In the Matter of Municipal Court Judge Sheryl Polk McKinney
Respondent Municipal Court Judge Sheryl Polk McKinney's sister, who was the Clerk of the Town of Varnville, was arrested and charged with embezzlement of public funds, forgery, and misconduct in office. Respondent's sister was accused of issuing checks in Respondent's name, forging respondent's name to the checks and converting the money for her personal use over an eight year period. Upon review, the Supreme Court found that by her misconduct, Respondent violated multiple Canons of the Code of Judicial Conduct (Rule 501, SCACR). The Court found Respondent’s misconduct warranted a suspension from judicial duties. Respondent was suspended for thirty days.
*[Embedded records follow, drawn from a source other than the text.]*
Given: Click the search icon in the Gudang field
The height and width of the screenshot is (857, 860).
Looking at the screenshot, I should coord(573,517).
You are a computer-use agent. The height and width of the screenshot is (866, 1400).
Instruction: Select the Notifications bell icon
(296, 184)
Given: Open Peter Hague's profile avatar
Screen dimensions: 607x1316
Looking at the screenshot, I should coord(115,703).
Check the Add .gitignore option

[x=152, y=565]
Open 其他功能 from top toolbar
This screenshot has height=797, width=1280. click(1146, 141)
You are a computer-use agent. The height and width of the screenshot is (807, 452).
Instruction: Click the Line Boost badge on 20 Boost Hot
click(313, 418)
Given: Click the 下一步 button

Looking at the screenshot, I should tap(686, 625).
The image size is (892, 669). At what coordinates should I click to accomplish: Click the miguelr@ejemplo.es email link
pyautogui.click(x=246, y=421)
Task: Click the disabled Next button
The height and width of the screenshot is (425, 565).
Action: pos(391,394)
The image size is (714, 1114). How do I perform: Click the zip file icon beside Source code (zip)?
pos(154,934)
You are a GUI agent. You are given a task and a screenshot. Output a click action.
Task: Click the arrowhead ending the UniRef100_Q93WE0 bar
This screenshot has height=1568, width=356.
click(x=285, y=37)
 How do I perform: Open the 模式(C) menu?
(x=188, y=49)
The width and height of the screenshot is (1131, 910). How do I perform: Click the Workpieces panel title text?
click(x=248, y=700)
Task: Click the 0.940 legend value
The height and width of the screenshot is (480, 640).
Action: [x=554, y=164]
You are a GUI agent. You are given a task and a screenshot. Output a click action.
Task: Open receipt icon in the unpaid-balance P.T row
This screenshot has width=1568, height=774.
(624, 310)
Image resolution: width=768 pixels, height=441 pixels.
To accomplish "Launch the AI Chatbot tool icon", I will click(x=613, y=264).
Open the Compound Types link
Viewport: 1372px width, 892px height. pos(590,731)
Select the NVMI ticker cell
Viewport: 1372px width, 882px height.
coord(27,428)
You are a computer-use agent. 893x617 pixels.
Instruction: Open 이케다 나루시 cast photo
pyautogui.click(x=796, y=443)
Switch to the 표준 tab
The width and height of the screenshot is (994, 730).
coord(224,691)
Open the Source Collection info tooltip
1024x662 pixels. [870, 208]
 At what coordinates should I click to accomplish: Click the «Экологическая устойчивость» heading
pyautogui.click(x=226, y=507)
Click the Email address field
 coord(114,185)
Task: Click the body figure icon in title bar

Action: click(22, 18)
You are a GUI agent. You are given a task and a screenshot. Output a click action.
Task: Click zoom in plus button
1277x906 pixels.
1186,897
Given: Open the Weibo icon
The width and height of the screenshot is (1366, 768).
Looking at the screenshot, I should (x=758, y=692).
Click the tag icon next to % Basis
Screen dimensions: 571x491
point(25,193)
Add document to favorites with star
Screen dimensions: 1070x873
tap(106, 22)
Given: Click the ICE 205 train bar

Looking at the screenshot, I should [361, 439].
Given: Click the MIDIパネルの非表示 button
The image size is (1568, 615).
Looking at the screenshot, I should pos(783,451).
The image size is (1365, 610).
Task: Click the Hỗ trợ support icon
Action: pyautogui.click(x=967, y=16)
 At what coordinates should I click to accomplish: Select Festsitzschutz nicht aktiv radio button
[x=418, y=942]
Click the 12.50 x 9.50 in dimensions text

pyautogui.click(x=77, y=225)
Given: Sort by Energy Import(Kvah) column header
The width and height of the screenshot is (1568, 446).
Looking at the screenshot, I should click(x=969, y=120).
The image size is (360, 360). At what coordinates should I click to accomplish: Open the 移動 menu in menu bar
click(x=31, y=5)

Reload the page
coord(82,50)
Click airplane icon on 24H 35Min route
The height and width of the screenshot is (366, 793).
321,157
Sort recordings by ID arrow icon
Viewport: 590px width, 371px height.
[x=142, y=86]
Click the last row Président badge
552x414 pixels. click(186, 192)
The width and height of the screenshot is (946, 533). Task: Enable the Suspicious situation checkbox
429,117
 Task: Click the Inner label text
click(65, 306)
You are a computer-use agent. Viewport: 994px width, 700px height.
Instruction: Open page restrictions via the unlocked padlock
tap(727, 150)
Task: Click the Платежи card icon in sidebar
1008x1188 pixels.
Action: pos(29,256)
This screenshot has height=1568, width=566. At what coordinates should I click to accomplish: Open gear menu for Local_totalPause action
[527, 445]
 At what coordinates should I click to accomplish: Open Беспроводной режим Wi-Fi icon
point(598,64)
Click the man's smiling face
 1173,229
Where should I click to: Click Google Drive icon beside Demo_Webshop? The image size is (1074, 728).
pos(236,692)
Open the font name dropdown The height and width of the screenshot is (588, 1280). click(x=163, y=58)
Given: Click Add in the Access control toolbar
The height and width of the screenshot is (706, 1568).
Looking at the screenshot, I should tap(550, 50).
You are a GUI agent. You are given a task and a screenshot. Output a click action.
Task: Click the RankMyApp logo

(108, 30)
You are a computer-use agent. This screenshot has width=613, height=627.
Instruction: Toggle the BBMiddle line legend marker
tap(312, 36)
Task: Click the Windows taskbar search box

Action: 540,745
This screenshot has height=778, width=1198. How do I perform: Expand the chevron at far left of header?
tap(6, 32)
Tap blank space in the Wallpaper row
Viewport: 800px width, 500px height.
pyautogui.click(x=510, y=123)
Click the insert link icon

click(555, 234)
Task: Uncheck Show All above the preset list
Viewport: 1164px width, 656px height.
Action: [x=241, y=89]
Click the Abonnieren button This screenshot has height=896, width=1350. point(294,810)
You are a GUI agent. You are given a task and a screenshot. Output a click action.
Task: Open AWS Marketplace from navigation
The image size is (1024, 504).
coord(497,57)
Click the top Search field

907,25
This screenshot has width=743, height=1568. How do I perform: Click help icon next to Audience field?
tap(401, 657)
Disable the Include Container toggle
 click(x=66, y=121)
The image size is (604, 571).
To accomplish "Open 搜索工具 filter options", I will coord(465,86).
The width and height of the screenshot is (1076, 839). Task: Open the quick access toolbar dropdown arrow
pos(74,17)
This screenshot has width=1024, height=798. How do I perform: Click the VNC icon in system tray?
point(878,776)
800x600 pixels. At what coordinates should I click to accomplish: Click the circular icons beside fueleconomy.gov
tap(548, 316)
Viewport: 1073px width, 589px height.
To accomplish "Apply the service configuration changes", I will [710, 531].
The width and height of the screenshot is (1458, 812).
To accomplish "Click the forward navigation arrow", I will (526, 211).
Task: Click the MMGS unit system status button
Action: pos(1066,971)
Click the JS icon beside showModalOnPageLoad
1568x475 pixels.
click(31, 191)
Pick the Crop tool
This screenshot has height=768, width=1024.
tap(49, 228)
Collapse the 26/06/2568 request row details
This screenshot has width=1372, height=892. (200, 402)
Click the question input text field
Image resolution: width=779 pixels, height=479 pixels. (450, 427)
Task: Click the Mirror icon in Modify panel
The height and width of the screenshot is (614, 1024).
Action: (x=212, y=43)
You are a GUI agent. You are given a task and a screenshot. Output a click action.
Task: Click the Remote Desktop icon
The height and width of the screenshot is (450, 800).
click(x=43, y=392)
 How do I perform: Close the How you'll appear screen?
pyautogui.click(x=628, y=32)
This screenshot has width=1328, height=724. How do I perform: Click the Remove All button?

Bon Secours-St. Francis Xavier Hospital v. Wieters
Appellant Bon Secours-St. Francis Xavier Hospital (the Hospital) was a defendant at trial in the underlying civil case. On the morning of the trial, Appellants removed the case to federal court for the second time on the same grounds as the initial removal. The federal district court judge again remanded the case to state court. The state trial judge, imposed severe sanctions against the Appellants for the delay created by the second removal. Appellants argued on appeal to the Supreme Court that they should not have been sanctioned for the second removal because it was done in good faith. The Supreme Court agreed with both [the trial judge's] version of the facts and his conclusion that the second removal was not based on good grounds and was interposed solely for delay: "[w]hile Rule 11 is evaluated by a subjective standard, the rule still may be violated with a filing that is so patently without merit that no reasonable attorney could have a good faith belief in its propriety. We find such is the case here." The Court affirmed the lower court's imposition of sanctions.